More than 100 chief executives will meet at the end of the month to discuss implications of leaving EU
The Construction Leadership Council is to convene a high-level emergency summit on Brexit, in the wake of growing fears over the impact on the industry of crashing out without a deal.
The summit, titled the Brexit Transition Planning Conference, is to be held on 28 January at the ICE’s headquarters in central London. It will see more than 100 industry chief executives brought together to discuss how to mitigate the fall-out from leaving the EU.
Mace chief executive Mark Reynolds, a member of the government-backed Construction Leadership Council (CLC), told Building the CLC decided just before Christmas to convene the summit, primarily to look at addressing the problems created by a possible no-deal EU exit. Initial invites were sent out last week.
Reynolds (pictured) said: “This is a Brexit contingency planning conference. The view we’ve taken is that the industry needs to hope for the best but plan for the worst.
“The idea is it will look at both issues of goods being held up and access to labour, but at the moment the real fear is over goods. My immediate worry is about imports and exports, it’s the biggest short-term risk.”
In a survey of readers published last week, Building found that just 15% of firms said they were “very prepared” for a no-deal Brexit, and more than half said they had engaged in no scenario planning to test how they might be affected.

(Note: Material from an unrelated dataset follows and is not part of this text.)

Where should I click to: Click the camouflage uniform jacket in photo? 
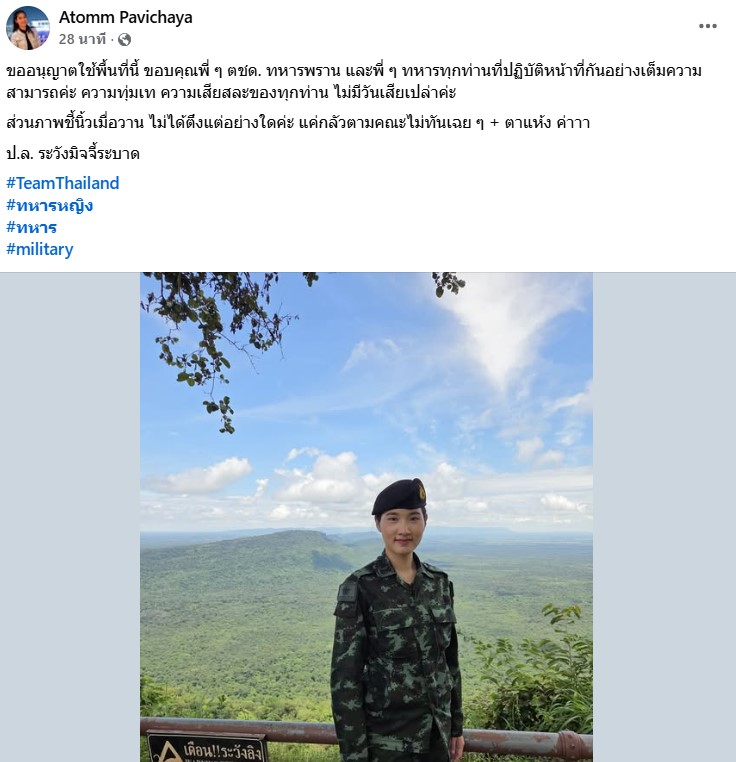(396, 656)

Experts have expressed fears over the impact upon projects if imported materials are significantly delayed entering the country, as well as concerns over the potential for labour shortages.
About 15% of products and materials used in UK construction and 7% of the workforce derive from the EU. Reynolds said all the relevant trade associations and around 120 industry chief executives were being invited to the event.

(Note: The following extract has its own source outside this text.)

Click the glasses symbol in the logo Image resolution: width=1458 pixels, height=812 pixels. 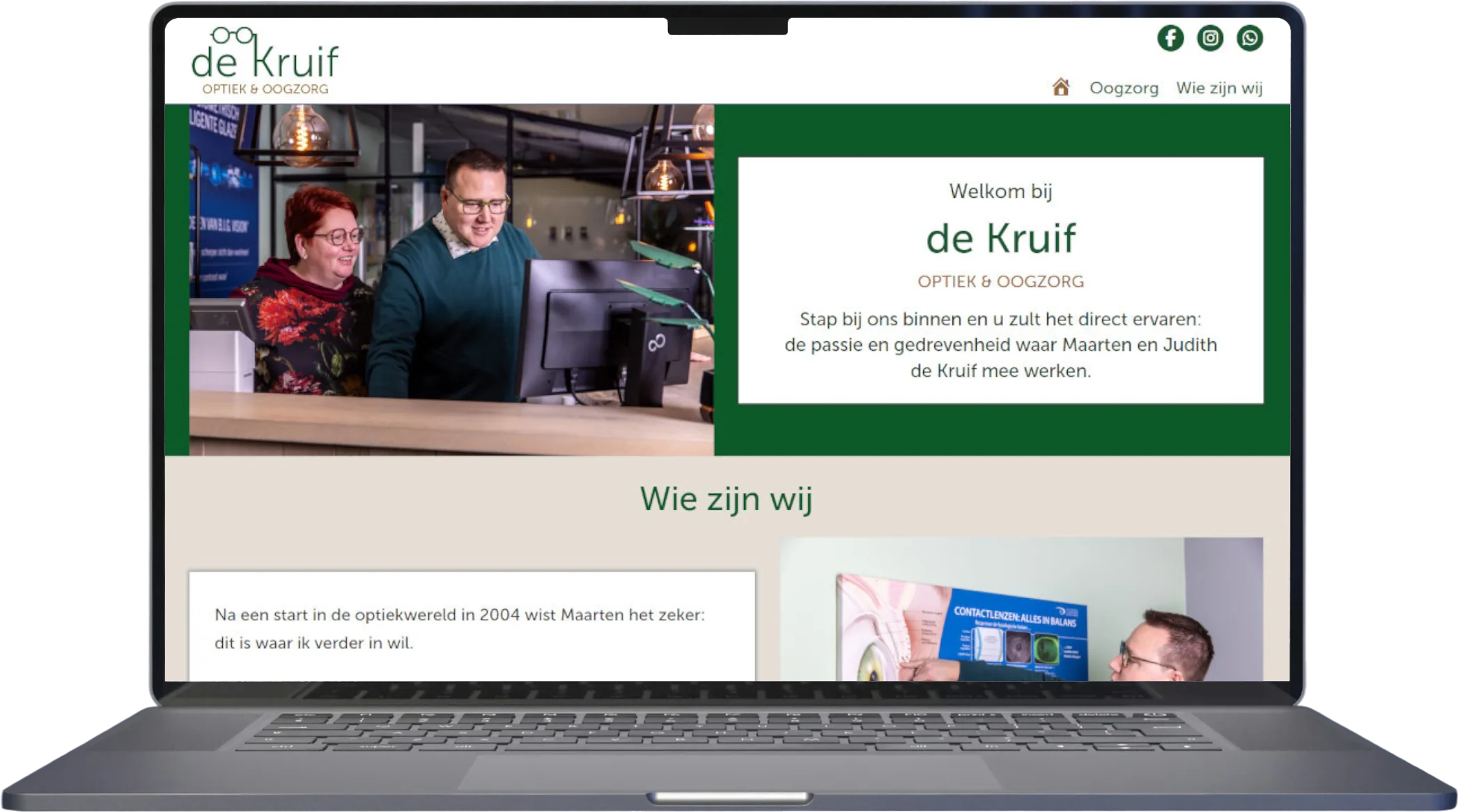tap(233, 35)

Fellow CLC member Simon Rawlinson, head of strategic insight at consultant Arcadis, confirmed the event would focus on the “real-life implications on projects” of Brexit over the next six months, but that its exact programme would be very dependent on political developments over the next couple of weeks. If the danger of a no-deal Brexit recedes, he said, the focus of the summit would shift away from the logistics of product imports to longer term concerns around labour availability.
Sarah McMonagle, director of external affairs at trade body the Federation of Master Builders, which received an invitation to the summit this week, welcomed the move. “It’s great to see this leadership from the CLC on this important issue,” she said.